**To be done:** Collect every line of the rows below that contains the string "Viewport", and copy each one without changes.

**Provided data:**
________

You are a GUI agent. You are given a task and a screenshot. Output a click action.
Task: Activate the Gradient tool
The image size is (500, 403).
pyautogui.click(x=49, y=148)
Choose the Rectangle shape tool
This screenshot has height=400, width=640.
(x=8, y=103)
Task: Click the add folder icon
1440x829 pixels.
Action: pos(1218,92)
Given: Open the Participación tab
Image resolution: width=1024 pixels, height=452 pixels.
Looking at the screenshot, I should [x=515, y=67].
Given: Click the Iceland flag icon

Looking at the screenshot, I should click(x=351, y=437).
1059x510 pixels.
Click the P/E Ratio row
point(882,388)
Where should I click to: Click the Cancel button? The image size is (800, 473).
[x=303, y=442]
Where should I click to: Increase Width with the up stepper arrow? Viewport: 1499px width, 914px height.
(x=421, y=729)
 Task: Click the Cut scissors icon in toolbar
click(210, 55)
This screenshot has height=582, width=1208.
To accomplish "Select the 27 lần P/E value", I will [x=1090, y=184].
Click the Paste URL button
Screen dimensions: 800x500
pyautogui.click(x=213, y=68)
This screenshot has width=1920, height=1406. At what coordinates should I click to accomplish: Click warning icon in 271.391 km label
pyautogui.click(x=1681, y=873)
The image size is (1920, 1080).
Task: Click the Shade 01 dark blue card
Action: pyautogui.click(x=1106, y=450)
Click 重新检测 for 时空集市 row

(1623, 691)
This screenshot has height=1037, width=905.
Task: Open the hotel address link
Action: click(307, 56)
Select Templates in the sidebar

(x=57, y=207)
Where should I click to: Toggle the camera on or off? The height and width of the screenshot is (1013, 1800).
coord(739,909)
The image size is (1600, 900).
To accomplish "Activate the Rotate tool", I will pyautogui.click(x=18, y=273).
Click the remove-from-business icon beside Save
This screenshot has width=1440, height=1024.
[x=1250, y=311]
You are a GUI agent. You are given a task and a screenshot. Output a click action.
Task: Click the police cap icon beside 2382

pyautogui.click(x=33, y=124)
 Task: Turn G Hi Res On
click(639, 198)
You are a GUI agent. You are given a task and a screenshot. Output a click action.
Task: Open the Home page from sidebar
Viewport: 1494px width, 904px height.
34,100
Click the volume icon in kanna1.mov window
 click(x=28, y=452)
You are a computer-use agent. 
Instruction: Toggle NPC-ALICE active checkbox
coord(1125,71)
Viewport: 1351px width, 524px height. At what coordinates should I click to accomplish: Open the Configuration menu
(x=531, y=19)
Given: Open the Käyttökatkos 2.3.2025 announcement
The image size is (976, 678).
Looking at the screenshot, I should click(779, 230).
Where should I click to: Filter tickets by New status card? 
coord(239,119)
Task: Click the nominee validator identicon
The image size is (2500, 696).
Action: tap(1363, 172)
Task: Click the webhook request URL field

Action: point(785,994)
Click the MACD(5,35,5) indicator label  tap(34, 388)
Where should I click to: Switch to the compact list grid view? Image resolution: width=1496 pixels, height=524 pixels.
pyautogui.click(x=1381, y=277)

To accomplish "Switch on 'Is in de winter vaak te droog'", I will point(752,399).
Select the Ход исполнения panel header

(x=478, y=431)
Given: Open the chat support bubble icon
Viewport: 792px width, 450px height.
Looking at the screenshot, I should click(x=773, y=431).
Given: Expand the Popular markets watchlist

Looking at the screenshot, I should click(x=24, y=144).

________

**Answer to the exercise:**
Where should I click to: Increase Width with the up stepper arrow? Viewport: 1499px width, 914px height.
Viewport: 1494px width, 904px height.
Viewport: 1351px width, 524px height. At what coordinates should I click to accomplish: Open the Configuration menu
Viewport: 792px width, 450px height.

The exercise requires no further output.